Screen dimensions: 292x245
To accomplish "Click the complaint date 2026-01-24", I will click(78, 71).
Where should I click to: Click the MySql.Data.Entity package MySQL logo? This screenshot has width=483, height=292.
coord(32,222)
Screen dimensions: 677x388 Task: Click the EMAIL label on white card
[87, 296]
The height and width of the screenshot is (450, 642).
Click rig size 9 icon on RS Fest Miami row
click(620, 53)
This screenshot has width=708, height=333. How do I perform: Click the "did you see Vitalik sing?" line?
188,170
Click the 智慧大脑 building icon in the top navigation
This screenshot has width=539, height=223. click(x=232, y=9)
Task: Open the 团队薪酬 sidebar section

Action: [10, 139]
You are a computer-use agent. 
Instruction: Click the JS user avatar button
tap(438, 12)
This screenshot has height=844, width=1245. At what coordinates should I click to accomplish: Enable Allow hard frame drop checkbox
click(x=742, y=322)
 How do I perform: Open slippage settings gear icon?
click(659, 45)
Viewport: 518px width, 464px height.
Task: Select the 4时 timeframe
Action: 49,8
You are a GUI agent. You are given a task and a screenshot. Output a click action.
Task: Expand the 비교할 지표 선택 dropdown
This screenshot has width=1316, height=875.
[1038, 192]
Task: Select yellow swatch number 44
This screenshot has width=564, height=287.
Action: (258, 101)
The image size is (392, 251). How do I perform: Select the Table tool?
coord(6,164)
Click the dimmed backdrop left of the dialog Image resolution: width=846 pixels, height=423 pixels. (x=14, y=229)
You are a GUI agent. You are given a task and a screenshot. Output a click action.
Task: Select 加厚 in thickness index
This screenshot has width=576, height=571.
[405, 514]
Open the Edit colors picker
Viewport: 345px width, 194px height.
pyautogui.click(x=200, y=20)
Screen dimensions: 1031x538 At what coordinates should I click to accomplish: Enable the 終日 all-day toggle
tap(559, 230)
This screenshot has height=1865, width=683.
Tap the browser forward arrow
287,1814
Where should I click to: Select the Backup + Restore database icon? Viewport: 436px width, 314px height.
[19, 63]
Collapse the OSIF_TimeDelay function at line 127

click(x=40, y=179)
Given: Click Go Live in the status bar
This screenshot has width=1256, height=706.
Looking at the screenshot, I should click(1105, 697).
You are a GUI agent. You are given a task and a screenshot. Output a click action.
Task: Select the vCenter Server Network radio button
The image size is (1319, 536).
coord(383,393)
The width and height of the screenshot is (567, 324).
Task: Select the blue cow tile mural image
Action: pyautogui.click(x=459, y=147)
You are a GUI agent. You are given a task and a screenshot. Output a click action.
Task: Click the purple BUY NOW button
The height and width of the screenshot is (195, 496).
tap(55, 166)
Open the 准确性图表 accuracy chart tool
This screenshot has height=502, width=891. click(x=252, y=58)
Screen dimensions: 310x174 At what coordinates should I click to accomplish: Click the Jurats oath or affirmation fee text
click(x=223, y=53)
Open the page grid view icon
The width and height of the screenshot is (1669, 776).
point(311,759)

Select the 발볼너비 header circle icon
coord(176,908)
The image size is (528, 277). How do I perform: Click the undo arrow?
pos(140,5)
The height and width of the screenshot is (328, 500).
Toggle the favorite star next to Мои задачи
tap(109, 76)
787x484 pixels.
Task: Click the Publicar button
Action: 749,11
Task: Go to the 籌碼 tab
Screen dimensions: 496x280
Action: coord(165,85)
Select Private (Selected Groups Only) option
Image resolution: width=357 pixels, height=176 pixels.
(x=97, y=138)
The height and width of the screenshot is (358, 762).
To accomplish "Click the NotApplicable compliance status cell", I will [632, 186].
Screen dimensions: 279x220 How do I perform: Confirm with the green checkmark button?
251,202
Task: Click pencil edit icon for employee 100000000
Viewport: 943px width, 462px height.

◇ ◇ ◇ ◇ ◇

Your assignment:
For the word "will", please count the lines in the data where it appears and respond with the number only.

Result of this task:
2